Un jour, des semaines, des mois, ou des années qui sait après notre rencontre, tu m'as appelé. C'était étrange. Tu ne m'appelais plus depuis longtemps. Tu venais juste chez moi ; ce chez moi qui était devenu chez toi aussi, en quelque sorte. J'ai senti ton souffle au bout du fil. La même respiration saccadée que lorsque tu étais venu sonner en pleurant à ma porte. J'ai commencé à paniquer. J'ai tenté de te parler, de te demander ce qu'il se passait. Mais tu as raccroché. Je t'ai rappelé plusieurs fois, sans réponses. Je ne savais même pas où tu habitais, je ne savais même pas si tu habitais quelque part. J'ai attendu, une, deux, une éternité d'heures, serrant fort contre moi le sweat que tu avais laissé. Mon portable a sonné. Je l'ai saisi.

Je me suis précipité hors de mon appartement. J'ai couru, pris un taxi, couru encore, mes poumons en feu, mon cœur en chute libre. J'ai monté les escaliers et ouvert la porte. J'ai été te prendre dans mes bras. T'enlacer de toutes mes forces, frottant mon nez dans tes cheveux décoiffés, les innondant de la pluie qui tombait de mes yeux. J'ai très doucement embrassé tes lèvres. Si froides.

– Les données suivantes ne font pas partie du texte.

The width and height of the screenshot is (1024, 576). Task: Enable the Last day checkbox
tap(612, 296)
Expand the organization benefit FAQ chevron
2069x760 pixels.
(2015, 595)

Le docteur m'a dit de m'éloigner. Je l'ai fait. Je t'ai regardé. Ta peau était de la même couleur que les draps de ta chambre d'hôpital. Blanche comme celle d'un ange. Un ange qui sortait en boite de nuit. Notre rencontre était un hasard, notre fin une tragédie. Mais Yoongi. Tu souriais. D'un sourire doux, et lointain.